## RECORDS SUPPLIED
◇ ◇ ◇

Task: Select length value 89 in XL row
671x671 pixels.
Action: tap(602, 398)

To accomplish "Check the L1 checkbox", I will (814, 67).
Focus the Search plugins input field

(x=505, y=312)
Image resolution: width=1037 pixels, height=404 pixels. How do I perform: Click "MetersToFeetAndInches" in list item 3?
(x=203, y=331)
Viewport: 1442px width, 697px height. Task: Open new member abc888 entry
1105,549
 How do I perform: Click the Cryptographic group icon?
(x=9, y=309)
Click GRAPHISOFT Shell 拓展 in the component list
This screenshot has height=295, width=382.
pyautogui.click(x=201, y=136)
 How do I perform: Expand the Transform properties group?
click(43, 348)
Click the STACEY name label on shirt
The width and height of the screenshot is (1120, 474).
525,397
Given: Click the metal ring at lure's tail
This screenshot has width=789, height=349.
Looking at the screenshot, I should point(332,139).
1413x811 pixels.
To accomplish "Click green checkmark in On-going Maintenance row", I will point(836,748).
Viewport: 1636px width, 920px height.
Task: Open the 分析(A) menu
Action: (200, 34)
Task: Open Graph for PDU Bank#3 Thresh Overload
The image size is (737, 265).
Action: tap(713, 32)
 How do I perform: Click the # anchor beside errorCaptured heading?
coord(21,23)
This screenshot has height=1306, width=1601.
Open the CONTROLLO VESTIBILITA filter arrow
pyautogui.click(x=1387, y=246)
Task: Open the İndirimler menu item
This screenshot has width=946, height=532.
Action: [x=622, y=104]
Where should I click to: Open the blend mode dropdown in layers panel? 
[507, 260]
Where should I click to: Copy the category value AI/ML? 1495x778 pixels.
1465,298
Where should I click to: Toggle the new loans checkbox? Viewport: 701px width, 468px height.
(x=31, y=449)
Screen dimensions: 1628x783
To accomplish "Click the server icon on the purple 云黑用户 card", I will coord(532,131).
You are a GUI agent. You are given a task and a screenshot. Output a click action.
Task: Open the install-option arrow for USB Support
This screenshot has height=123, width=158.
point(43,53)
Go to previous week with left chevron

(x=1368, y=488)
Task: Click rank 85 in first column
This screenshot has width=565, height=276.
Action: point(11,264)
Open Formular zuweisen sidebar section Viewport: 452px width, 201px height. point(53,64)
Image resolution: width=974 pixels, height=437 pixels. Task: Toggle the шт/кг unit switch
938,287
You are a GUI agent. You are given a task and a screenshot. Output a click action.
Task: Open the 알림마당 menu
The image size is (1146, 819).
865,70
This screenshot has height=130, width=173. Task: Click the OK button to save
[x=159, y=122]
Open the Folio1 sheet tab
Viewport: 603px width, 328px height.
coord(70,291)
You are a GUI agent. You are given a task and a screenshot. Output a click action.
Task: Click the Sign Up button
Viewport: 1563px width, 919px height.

◇ ◇ ◇

## ASSIGNMENT
Exactly the lines from the one containing "The image size is (737, 265)." to the final line of the entries must be restated, and no others.

## ANSWER AREA
The image size is (737, 265).
Action: tap(713, 32)
 How do I perform: Click the # anchor beside errorCaptured heading?
coord(21,23)
This screenshot has height=1306, width=1601.
Open the CONTROLLO VESTIBILITA filter arrow
pyautogui.click(x=1387, y=246)
Task: Open the İndirimler menu item
This screenshot has width=946, height=532.
Action: [x=622, y=104]
Where should I click to: Open the blend mode dropdown in layers panel? 
[507, 260]
Where should I click to: Copy the category value AI/ML? 1495x778 pixels.
1465,298
Where should I click to: Toggle the new loans checkbox? Viewport: 701px width, 468px height.
(x=31, y=449)
Screen dimensions: 1628x783
To accomplish "Click the server icon on the purple 云黑用户 card", I will coord(532,131).
You are a GUI agent. You are given a task and a screenshot. Output a click action.
Task: Open the install-option arrow for USB Support
This screenshot has height=123, width=158.
point(43,53)
Go to previous week with left chevron

(x=1368, y=488)
Task: Click rank 85 in first column
This screenshot has width=565, height=276.
Action: point(11,264)
Open Formular zuweisen sidebar section Viewport: 452px width, 201px height. point(53,64)
Image resolution: width=974 pixels, height=437 pixels. Task: Toggle the шт/кг unit switch
938,287
You are a GUI agent. You are given a task and a screenshot. Output a click action.
Task: Open the 알림마당 menu
The image size is (1146, 819).
865,70
This screenshot has height=130, width=173. Task: Click the OK button to save
[x=159, y=122]
Open the Folio1 sheet tab
Viewport: 603px width, 328px height.
coord(70,291)
You are a GUI agent. You are given a task and a screenshot. Output a click action.
Task: Click the Sign Up button
Viewport: 1563px width, 919px height.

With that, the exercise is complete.